◆ **ACTIVITY**
Output the data below exactly.

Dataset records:

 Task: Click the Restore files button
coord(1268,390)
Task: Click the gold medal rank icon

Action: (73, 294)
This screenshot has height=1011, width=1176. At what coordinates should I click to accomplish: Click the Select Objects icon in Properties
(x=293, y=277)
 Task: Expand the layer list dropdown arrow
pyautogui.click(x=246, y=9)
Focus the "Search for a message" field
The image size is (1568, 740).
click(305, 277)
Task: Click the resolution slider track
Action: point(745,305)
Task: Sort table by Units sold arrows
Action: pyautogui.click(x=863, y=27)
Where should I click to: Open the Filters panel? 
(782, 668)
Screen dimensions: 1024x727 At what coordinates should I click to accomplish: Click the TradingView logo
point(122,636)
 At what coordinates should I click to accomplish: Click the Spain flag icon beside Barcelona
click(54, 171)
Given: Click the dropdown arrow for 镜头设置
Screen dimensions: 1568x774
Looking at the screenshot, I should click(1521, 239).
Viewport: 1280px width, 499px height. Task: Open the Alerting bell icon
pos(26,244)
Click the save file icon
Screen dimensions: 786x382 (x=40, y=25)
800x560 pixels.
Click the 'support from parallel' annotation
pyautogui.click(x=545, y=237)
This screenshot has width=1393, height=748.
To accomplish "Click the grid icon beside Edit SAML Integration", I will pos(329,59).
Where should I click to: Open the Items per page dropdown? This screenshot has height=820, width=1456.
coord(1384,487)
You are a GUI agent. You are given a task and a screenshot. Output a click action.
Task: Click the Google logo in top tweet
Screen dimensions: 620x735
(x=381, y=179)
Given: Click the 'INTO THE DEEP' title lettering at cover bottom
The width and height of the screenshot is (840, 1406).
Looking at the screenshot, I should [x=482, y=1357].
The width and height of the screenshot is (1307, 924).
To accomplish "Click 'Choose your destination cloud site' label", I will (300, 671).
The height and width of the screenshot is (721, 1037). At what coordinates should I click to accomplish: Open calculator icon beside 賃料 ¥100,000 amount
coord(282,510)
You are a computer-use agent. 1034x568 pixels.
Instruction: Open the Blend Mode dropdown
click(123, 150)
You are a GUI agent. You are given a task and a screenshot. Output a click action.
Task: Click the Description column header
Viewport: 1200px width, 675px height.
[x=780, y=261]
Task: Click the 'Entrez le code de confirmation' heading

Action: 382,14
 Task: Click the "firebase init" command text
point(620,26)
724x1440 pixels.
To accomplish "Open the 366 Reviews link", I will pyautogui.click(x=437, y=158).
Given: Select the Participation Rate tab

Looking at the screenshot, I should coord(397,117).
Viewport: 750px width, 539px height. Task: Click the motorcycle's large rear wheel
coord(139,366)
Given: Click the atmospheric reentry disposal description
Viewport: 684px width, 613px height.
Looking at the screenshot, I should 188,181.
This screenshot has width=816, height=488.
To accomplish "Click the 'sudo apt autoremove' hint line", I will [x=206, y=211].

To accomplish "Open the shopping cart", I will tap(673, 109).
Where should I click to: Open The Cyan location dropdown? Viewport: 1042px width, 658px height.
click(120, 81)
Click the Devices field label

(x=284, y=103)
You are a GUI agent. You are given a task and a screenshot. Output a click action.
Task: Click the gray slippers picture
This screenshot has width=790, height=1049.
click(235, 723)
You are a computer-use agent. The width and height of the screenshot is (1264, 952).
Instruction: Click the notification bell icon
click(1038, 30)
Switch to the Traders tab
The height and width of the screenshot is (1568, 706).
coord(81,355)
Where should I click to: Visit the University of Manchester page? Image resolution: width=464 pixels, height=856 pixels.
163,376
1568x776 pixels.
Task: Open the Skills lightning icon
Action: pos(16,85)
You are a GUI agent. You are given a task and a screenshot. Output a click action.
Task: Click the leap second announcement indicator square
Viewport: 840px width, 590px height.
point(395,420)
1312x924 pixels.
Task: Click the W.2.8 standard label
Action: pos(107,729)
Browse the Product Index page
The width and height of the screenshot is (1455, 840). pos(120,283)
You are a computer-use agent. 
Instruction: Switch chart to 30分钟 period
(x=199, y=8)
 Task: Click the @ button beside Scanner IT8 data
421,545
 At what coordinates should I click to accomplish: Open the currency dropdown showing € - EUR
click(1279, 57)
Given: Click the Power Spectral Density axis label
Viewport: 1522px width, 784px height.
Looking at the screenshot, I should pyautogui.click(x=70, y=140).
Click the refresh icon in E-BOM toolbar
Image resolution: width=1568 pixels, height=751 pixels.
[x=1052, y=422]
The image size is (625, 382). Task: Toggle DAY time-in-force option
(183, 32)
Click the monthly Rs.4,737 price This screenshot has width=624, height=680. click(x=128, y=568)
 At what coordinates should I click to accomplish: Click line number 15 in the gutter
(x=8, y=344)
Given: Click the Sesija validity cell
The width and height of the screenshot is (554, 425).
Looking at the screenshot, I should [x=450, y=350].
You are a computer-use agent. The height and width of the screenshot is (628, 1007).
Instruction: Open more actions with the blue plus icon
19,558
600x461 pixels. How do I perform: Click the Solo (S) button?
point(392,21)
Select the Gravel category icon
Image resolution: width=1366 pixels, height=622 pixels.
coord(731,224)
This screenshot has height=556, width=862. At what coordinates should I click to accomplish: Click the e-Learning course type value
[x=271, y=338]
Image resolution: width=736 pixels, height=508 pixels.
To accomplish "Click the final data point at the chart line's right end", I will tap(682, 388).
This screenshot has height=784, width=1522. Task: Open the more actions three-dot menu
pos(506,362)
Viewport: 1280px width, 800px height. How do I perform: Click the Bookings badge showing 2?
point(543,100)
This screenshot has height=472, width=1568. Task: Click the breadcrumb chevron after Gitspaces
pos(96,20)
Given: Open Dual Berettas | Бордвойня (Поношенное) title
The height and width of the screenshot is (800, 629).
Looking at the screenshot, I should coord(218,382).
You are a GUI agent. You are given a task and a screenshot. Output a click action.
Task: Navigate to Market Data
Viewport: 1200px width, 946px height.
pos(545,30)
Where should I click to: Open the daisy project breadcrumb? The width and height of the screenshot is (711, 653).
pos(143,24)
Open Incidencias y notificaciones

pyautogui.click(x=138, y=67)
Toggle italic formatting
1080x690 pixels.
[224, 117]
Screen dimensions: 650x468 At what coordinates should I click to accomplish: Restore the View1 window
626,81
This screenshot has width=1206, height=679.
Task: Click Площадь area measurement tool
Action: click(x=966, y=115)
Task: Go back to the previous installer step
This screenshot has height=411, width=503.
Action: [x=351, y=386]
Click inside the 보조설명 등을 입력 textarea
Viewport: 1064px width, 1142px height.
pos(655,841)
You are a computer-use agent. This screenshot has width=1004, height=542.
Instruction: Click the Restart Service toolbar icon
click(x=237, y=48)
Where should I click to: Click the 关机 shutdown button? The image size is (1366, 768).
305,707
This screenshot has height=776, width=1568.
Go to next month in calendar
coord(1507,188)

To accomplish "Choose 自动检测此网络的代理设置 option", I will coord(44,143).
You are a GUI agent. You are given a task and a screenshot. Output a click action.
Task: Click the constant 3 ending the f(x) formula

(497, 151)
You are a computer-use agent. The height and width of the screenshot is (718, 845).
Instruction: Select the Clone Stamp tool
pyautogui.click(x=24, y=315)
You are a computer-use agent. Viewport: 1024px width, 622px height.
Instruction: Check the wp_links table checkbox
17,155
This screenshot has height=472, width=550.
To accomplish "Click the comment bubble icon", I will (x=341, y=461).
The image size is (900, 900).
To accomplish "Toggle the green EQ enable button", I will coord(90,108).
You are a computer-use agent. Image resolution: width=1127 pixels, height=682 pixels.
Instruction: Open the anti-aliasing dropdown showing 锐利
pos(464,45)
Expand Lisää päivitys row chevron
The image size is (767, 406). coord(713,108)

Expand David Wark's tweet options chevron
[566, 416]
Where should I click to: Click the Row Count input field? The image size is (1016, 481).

◆ **SOLUTION FOR THIS TASK**
 Task: Click the Restore files button
coord(1268,390)
Task: Click the gold medal rank icon

Action: (73, 294)
This screenshot has height=1011, width=1176. At what coordinates should I click to accomplish: Click the Select Objects icon in Properties
(x=293, y=277)
 Task: Expand the layer list dropdown arrow
pyautogui.click(x=246, y=9)
Focus the "Search for a message" field
The image size is (1568, 740).
click(305, 277)
Task: Click the resolution slider track
Action: point(745,305)
Task: Sort table by Units sold arrows
Action: pyautogui.click(x=863, y=27)
Where should I click to: Open the Filters panel? 
(782, 668)
Screen dimensions: 1024x727 At what coordinates should I click to accomplish: Click the TradingView logo
point(122,636)
 At what coordinates should I click to accomplish: Click the Spain flag icon beside Barcelona
click(54, 171)
Given: Click the dropdown arrow for 镜头设置
Screen dimensions: 1568x774
Looking at the screenshot, I should click(1521, 239).
Viewport: 1280px width, 499px height. Task: Open the Alerting bell icon
pos(26,244)
Click the save file icon
Screen dimensions: 786x382 (x=40, y=25)
800x560 pixels.
Click the 'support from parallel' annotation
pyautogui.click(x=545, y=237)
This screenshot has width=1393, height=748.
To accomplish "Click the grid icon beside Edit SAML Integration", I will pos(329,59).
Where should I click to: Open the Items per page dropdown? This screenshot has height=820, width=1456.
coord(1384,487)
You are a GUI agent. You are given a task and a screenshot. Output a click action.
Task: Click the Google logo in top tweet
Screen dimensions: 620x735
(x=381, y=179)
Given: Click the 'INTO THE DEEP' title lettering at cover bottom
The width and height of the screenshot is (840, 1406).
Looking at the screenshot, I should [x=482, y=1357].
The width and height of the screenshot is (1307, 924).
To accomplish "Click 'Choose your destination cloud site' label", I will (300, 671).
The height and width of the screenshot is (721, 1037). At what coordinates should I click to accomplish: Open calculator icon beside 賃料 ¥100,000 amount
coord(282,510)
You are a computer-use agent. 1034x568 pixels.
Instruction: Open the Blend Mode dropdown
click(123, 150)
You are a GUI agent. You are given a task and a screenshot. Output a click action.
Task: Click the Description column header
Viewport: 1200px width, 675px height.
[x=780, y=261]
Task: Click the 'Entrez le code de confirmation' heading

Action: 382,14
 Task: Click the "firebase init" command text
point(620,26)
724x1440 pixels.
To accomplish "Open the 366 Reviews link", I will pyautogui.click(x=437, y=158).
Given: Select the Participation Rate tab

Looking at the screenshot, I should coord(397,117).
Viewport: 750px width, 539px height. Task: Click the motorcycle's large rear wheel
coord(139,366)
Given: Click the atmospheric reentry disposal description
Viewport: 684px width, 613px height.
Looking at the screenshot, I should 188,181.
This screenshot has width=816, height=488.
To accomplish "Click the 'sudo apt autoremove' hint line", I will [x=206, y=211].

To accomplish "Open the shopping cart", I will tap(673, 109).
Where should I click to: Open The Cyan location dropdown? Viewport: 1042px width, 658px height.
click(120, 81)
Click the Devices field label

(x=284, y=103)
You are a GUI agent. You are given a task and a screenshot. Output a click action.
Task: Click the gray slippers picture
This screenshot has width=790, height=1049.
click(235, 723)
You are a computer-use agent. The width and height of the screenshot is (1264, 952).
Instruction: Click the notification bell icon
click(1038, 30)
Switch to the Traders tab
The height and width of the screenshot is (1568, 706).
coord(81,355)
Where should I click to: Visit the University of Manchester page? Image resolution: width=464 pixels, height=856 pixels.
163,376
1568x776 pixels.
Task: Open the Skills lightning icon
Action: pos(16,85)
You are a GUI agent. You are given a task and a screenshot. Output a click action.
Task: Click the leap second announcement indicator square
Viewport: 840px width, 590px height.
point(395,420)
1312x924 pixels.
Task: Click the W.2.8 standard label
Action: pos(107,729)
Browse the Product Index page
The width and height of the screenshot is (1455, 840). pos(120,283)
You are a computer-use agent. 
Instruction: Switch chart to 30分钟 period
(x=199, y=8)
 Task: Click the @ button beside Scanner IT8 data
421,545
 At what coordinates should I click to accomplish: Open the currency dropdown showing € - EUR
click(1279, 57)
Given: Click the Power Spectral Density axis label
Viewport: 1522px width, 784px height.
Looking at the screenshot, I should pyautogui.click(x=70, y=140).
Click the refresh icon in E-BOM toolbar
Image resolution: width=1568 pixels, height=751 pixels.
[x=1052, y=422]
The image size is (625, 382). Task: Toggle DAY time-in-force option
(183, 32)
Click the monthly Rs.4,737 price This screenshot has width=624, height=680. click(x=128, y=568)
 At what coordinates should I click to accomplish: Click line number 15 in the gutter
(x=8, y=344)
Given: Click the Sesija validity cell
The width and height of the screenshot is (554, 425).
Looking at the screenshot, I should [x=450, y=350].
You are a computer-use agent. The height and width of the screenshot is (628, 1007).
Instruction: Open more actions with the blue plus icon
19,558
600x461 pixels. How do I perform: Click the Solo (S) button?
point(392,21)
Select the Gravel category icon
Image resolution: width=1366 pixels, height=622 pixels.
coord(731,224)
This screenshot has height=556, width=862. At what coordinates should I click to accomplish: Click the e-Learning course type value
[x=271, y=338]
Image resolution: width=736 pixels, height=508 pixels.
To accomplish "Click the final data point at the chart line's right end", I will tap(682, 388).
This screenshot has height=784, width=1522. Task: Open the more actions three-dot menu
pos(506,362)
Viewport: 1280px width, 800px height. How do I perform: Click the Bookings badge showing 2?
point(543,100)
This screenshot has height=472, width=1568. Task: Click the breadcrumb chevron after Gitspaces
pos(96,20)
Given: Open Dual Berettas | Бордвойня (Поношенное) title
The height and width of the screenshot is (800, 629).
Looking at the screenshot, I should coord(218,382).
You are a GUI agent. You are given a task and a screenshot. Output a click action.
Task: Navigate to Market Data
Viewport: 1200px width, 946px height.
pos(545,30)
Where should I click to: Open the daisy project breadcrumb? The width and height of the screenshot is (711, 653).
pos(143,24)
Open Incidencias y notificaciones

pyautogui.click(x=138, y=67)
Toggle italic formatting
1080x690 pixels.
[224, 117]
Screen dimensions: 650x468 At what coordinates should I click to accomplish: Restore the View1 window
626,81
This screenshot has width=1206, height=679.
Task: Click Площадь area measurement tool
Action: click(x=966, y=115)
Task: Go back to the previous installer step
This screenshot has height=411, width=503.
Action: [x=351, y=386]
Click inside the 보조설명 등을 입력 textarea
Viewport: 1064px width, 1142px height.
pos(655,841)
You are a computer-use agent. This screenshot has width=1004, height=542.
Instruction: Click the Restart Service toolbar icon
click(x=237, y=48)
Where should I click to: Click the 关机 shutdown button? The image size is (1366, 768).
305,707
This screenshot has height=776, width=1568.
Go to next month in calendar
coord(1507,188)

To accomplish "Choose 自动检测此网络的代理设置 option", I will coord(44,143).
You are a GUI agent. You are given a task and a screenshot. Output a click action.
Task: Click the constant 3 ending the f(x) formula

(497, 151)
You are a computer-use agent. The height and width of the screenshot is (718, 845).
Instruction: Select the Clone Stamp tool
pyautogui.click(x=24, y=315)
You are a computer-use agent. Viewport: 1024px width, 622px height.
Instruction: Check the wp_links table checkbox
17,155
This screenshot has height=472, width=550.
To accomplish "Click the comment bubble icon", I will (x=341, y=461).
The image size is (900, 900).
To accomplish "Toggle the green EQ enable button", I will coord(90,108).
You are a computer-use agent. Image resolution: width=1127 pixels, height=682 pixels.
Instruction: Open the anti-aliasing dropdown showing 锐利
pos(464,45)
Expand Lisää päivitys row chevron
The image size is (767, 406). coord(713,108)

Expand David Wark's tweet options chevron
[566, 416]
Where should I click to: Click the Row Count input field? The image size is (1016, 481).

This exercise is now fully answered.